**YOUR INSTRUCTIONS:**
Rescale everything from the line containing "Show document info for telescopo_tester.pdf" down to the line containing "485x303 pixels. At", both included, by writing those lines out again with the requests unchanged and every coordinate in the answers multiplied by 0.3 and rounded to a whole number, halves rounding up. Omit the pictures from the rewritten lines.

Word and element location data
-- -- --

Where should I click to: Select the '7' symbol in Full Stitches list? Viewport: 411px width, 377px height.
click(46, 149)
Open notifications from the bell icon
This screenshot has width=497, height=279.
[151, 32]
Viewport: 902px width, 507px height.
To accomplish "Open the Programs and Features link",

-- -- --

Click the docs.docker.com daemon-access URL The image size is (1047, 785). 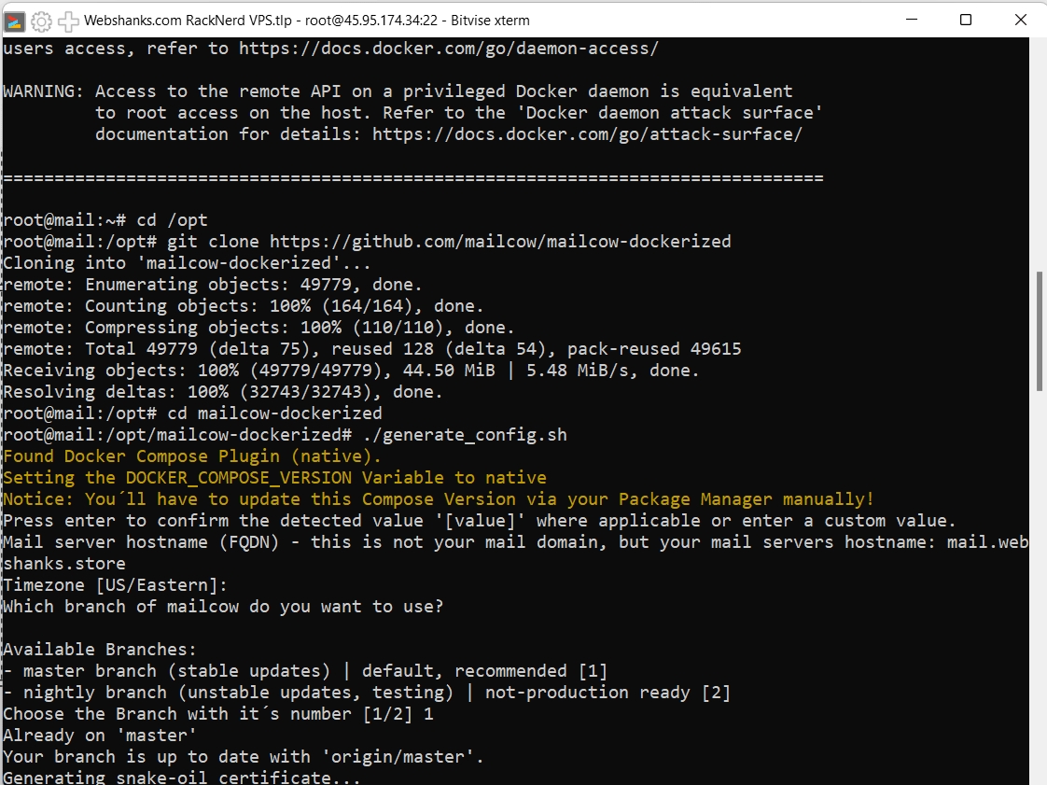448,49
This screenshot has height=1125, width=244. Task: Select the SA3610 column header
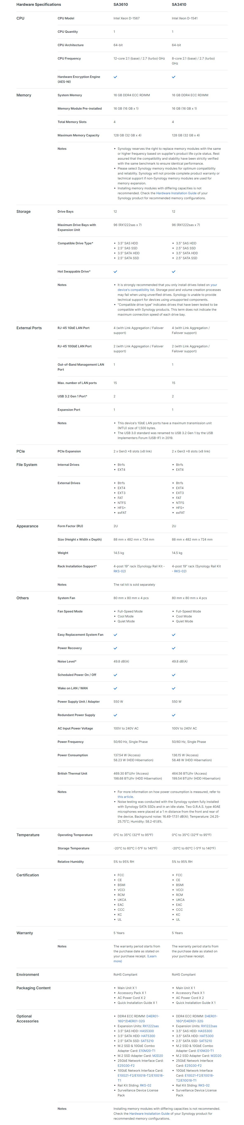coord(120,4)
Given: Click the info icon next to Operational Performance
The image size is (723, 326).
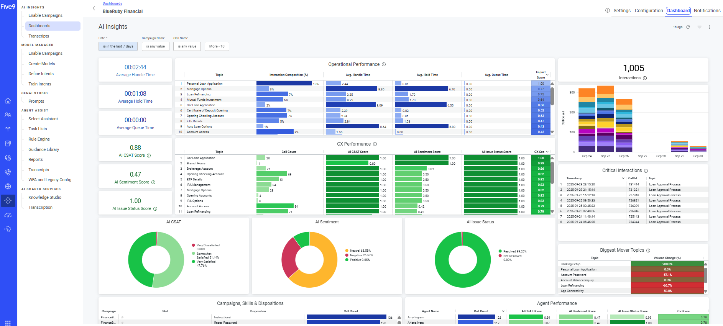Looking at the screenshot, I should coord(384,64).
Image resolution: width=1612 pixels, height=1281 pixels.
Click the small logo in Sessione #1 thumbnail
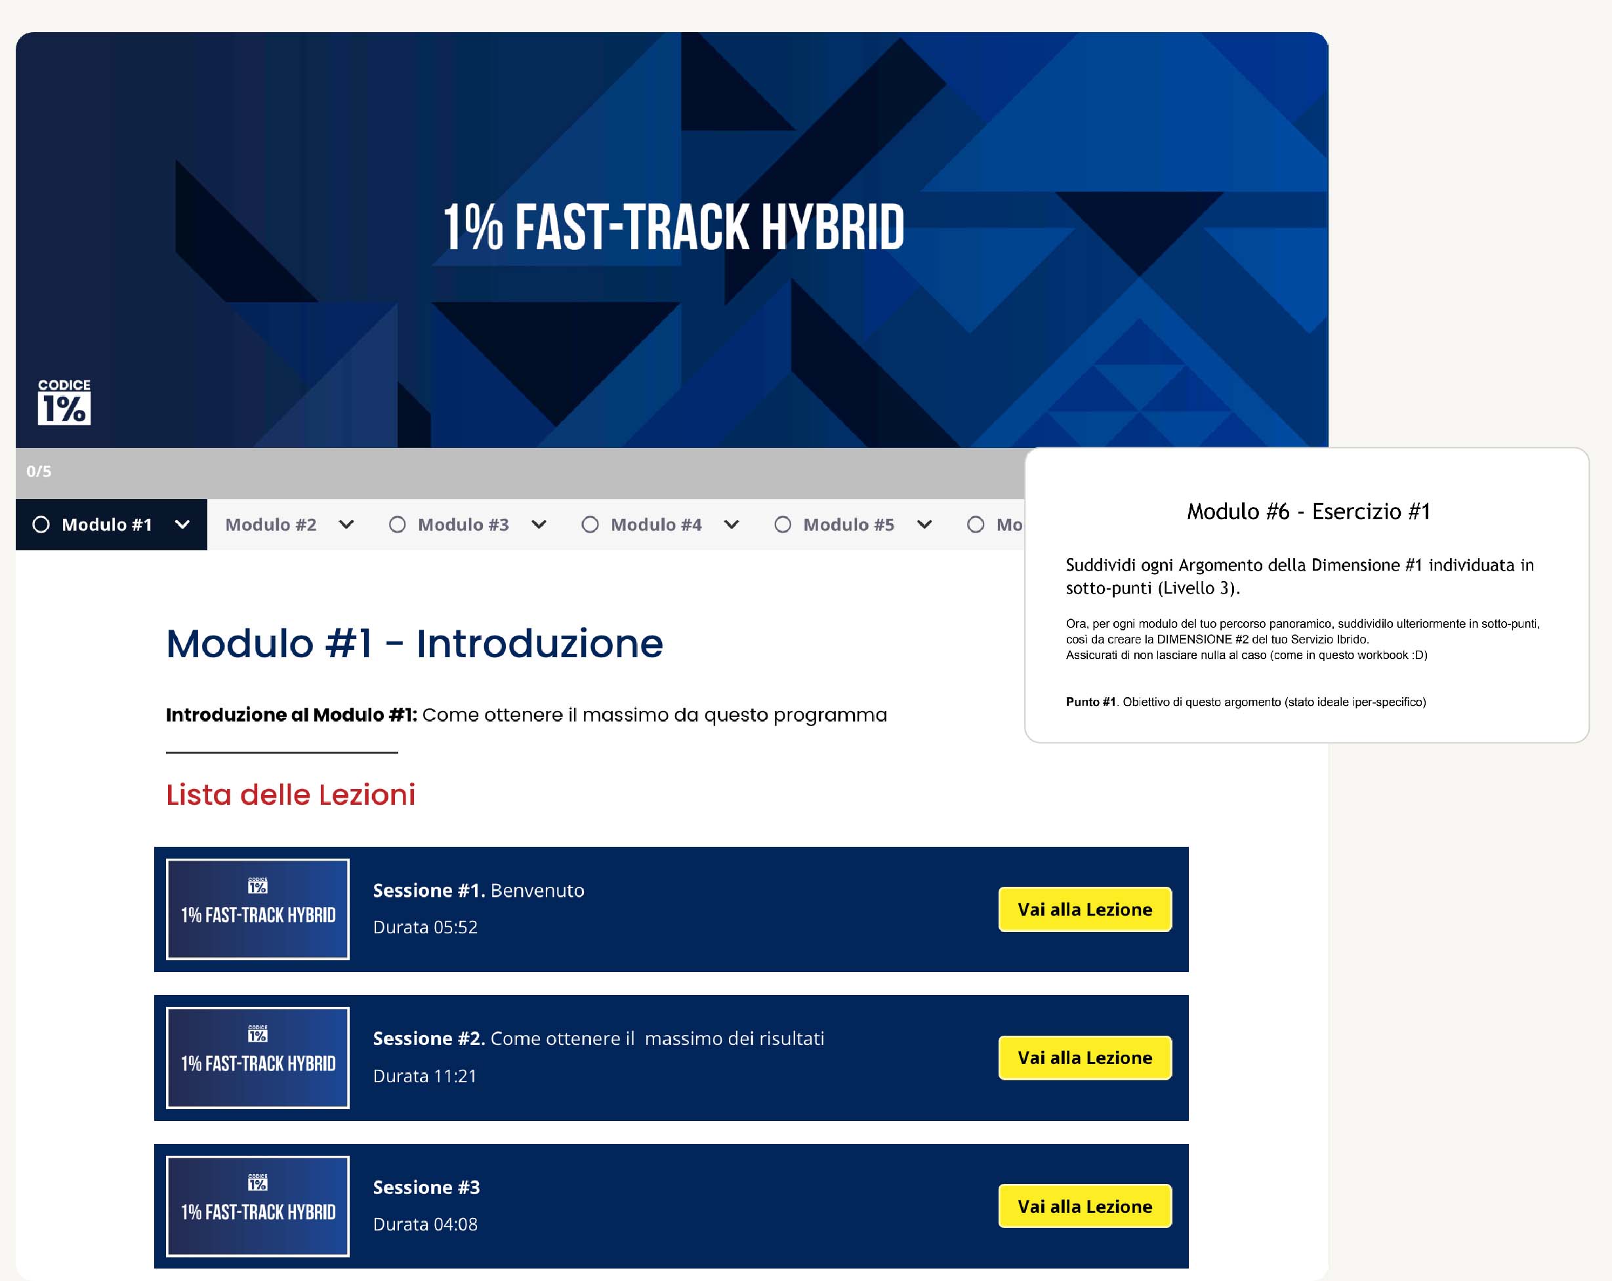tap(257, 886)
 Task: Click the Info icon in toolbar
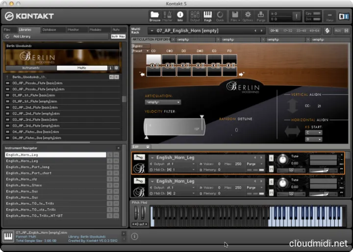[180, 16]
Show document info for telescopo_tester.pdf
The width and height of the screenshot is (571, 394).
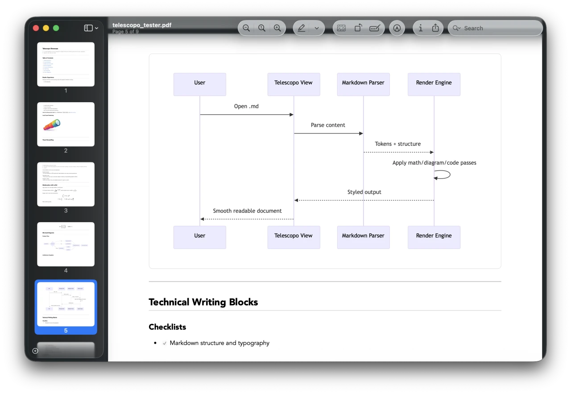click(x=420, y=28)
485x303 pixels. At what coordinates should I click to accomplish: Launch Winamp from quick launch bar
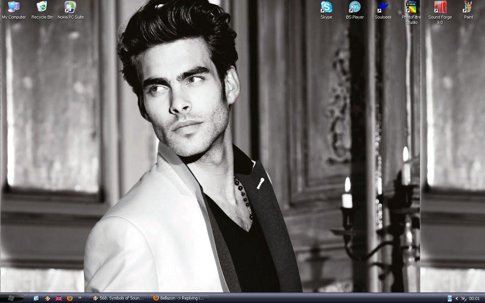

-- -- --

**WRITTEN REPLY:**
Show document info for telescopo_tester.pdf
The width and height of the screenshot is (571, 394).
click(x=126, y=8)
485x303 pixels. At what coordinates should I click to accomplish: Launch Winamp from quick launch bar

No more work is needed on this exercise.